Mr Boehner threw out any suggestion that Congress would give up its right to control how much money the government can borrow - a request the White House has included in its plan.

"Congress is never going to give up our ability to control the purse," the Ohio congressman said.

"And the fact is that the debt limit ought to be used to bring fiscal sanity to Washington, DC."

The Treasury is expected to hit its current borrowing limit early next year, and would need congressional approval to increase the debt limit further.

In 2011 congressional gridlock over the issue brought the US to the brink of a debt default, and contributed to a downgrade in its credit rating.

Meanwhile on Thursday, Mr Obama sounded a more positive note, telling reporters a deal was "still a work in progress", as he walked from the White House to a staff holiday party close by.

Later on Thursday Mr Obama was due to record interviews with regional news stations to promote his plan.

Mr Obama and Mr Boehner have been negotiating directly on the matter. They held private, face-to-face talks at the White House on Sunday and spoke by phone on Tuesday.

'Ripple effects'

The president's proposal to avoid the fiscal cliff calls for $1.6tn (£990bn) in new tax revenue over 10 years, and Mr Obama has insisted that he will not sign a deal that does not raise tax rates on earnings over $250,000.

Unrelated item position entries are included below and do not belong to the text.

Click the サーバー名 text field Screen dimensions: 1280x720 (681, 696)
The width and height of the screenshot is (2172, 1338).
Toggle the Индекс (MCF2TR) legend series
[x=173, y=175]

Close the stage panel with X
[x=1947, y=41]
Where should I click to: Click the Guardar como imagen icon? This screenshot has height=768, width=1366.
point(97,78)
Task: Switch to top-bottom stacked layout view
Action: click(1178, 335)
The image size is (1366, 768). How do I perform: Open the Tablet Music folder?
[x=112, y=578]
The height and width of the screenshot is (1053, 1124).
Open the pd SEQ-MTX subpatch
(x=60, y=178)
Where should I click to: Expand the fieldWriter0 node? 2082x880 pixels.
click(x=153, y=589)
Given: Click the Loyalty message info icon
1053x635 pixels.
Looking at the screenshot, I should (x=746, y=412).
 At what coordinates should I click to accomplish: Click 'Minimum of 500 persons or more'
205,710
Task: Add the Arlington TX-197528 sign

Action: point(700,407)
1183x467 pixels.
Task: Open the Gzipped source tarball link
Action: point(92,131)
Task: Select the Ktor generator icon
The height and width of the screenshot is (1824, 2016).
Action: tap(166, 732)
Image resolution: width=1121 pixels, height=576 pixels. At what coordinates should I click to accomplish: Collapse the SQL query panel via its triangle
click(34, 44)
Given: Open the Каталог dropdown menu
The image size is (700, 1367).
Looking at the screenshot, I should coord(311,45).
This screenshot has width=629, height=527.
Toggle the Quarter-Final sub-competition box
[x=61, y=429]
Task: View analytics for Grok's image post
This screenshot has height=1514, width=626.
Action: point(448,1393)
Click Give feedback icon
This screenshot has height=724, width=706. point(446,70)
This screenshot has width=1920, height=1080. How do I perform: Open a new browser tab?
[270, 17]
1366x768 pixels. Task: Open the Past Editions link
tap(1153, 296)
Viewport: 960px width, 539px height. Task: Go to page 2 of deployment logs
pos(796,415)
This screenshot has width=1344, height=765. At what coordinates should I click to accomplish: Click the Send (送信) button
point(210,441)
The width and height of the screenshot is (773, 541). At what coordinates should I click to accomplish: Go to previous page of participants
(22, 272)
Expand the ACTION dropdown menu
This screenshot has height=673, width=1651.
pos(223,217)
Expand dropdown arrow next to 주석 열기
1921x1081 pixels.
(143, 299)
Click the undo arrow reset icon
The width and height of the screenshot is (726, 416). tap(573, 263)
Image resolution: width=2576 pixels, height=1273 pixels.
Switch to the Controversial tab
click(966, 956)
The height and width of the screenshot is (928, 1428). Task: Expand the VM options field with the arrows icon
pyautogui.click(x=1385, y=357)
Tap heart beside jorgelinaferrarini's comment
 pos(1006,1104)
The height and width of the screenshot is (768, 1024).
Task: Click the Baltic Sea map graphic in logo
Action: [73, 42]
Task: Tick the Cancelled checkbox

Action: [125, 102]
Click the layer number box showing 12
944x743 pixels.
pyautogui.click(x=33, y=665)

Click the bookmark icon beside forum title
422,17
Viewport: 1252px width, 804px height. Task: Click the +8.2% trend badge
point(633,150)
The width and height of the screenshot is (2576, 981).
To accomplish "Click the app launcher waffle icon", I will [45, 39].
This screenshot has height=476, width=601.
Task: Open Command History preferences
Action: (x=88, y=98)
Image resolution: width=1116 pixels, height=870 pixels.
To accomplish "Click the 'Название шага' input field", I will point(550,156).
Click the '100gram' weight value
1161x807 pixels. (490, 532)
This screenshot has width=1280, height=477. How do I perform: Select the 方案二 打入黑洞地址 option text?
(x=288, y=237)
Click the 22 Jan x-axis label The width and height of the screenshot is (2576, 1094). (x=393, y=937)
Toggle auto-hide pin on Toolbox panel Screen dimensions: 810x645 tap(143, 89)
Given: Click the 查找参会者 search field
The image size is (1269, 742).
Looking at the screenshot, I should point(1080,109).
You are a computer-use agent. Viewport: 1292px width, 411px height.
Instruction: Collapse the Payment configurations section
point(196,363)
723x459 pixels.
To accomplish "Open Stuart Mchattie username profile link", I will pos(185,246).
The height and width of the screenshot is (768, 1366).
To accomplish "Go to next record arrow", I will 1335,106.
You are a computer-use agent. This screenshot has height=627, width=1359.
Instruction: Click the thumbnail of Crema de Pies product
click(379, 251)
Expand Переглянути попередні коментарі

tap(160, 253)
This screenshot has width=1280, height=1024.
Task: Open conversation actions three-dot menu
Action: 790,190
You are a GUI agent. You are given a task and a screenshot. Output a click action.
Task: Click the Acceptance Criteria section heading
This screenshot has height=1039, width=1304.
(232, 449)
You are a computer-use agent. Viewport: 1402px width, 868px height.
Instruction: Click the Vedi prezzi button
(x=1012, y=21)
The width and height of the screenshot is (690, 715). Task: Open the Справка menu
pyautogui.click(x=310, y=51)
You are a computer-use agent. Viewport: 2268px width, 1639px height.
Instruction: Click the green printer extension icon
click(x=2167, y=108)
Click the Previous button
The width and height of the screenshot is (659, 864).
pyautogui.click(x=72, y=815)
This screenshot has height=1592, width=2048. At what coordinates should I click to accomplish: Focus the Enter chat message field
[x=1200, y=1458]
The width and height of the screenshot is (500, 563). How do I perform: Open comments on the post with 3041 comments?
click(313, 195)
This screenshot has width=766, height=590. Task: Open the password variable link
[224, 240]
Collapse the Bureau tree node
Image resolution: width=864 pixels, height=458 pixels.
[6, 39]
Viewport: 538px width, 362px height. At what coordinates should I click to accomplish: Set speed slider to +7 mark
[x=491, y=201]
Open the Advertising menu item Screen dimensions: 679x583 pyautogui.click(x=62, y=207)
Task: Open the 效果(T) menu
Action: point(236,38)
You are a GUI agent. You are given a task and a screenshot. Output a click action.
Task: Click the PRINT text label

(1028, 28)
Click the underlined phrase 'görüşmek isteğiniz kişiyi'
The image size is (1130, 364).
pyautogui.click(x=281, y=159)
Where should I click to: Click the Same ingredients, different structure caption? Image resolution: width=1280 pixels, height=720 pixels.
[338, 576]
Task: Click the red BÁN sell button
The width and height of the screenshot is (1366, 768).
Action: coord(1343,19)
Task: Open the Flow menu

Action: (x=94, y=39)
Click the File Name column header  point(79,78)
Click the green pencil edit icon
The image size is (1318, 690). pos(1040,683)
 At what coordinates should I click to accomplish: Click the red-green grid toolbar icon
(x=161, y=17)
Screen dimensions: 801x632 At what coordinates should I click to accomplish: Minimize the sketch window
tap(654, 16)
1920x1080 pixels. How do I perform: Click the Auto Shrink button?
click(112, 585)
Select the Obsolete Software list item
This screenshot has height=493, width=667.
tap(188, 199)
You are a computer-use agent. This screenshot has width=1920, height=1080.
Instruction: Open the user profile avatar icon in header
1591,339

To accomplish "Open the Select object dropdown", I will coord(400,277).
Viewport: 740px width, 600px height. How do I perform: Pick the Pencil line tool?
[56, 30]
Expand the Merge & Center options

Mr Boehner has said that he is prepared to consider increasing tax revenue - by closing loopholes and limiting deductions rather than raising rates.

A Republican counter-offer made last week would aim to collect $800bn in revenue by closing tax loopholes and deductions.

It would also reduce government spending by $1.4tn, raising from 65 to 67 the age of eligibility for Medicare, a popular healthcare programme for the elderly, and by changing the way annual increases in Social Security payments are calculated.

But some Democrats have indicated they are not prepared to consider such changes to major government provisions.

Extended benefits for the long-term unemployed and a temporary cut to payroll taxes are also scheduled to expire at the end of the year.

Business leaders and Ben Bernanke, chairman of the US Federal Reserve, have warned that uncertainty over the fiscal cliff is already having a negative effect on the economy.

International observers, including Christine Lagarde, head of the International Monetary Fund, have warned that effects of going over the fiscal cliff would ripple out to the rest of the world.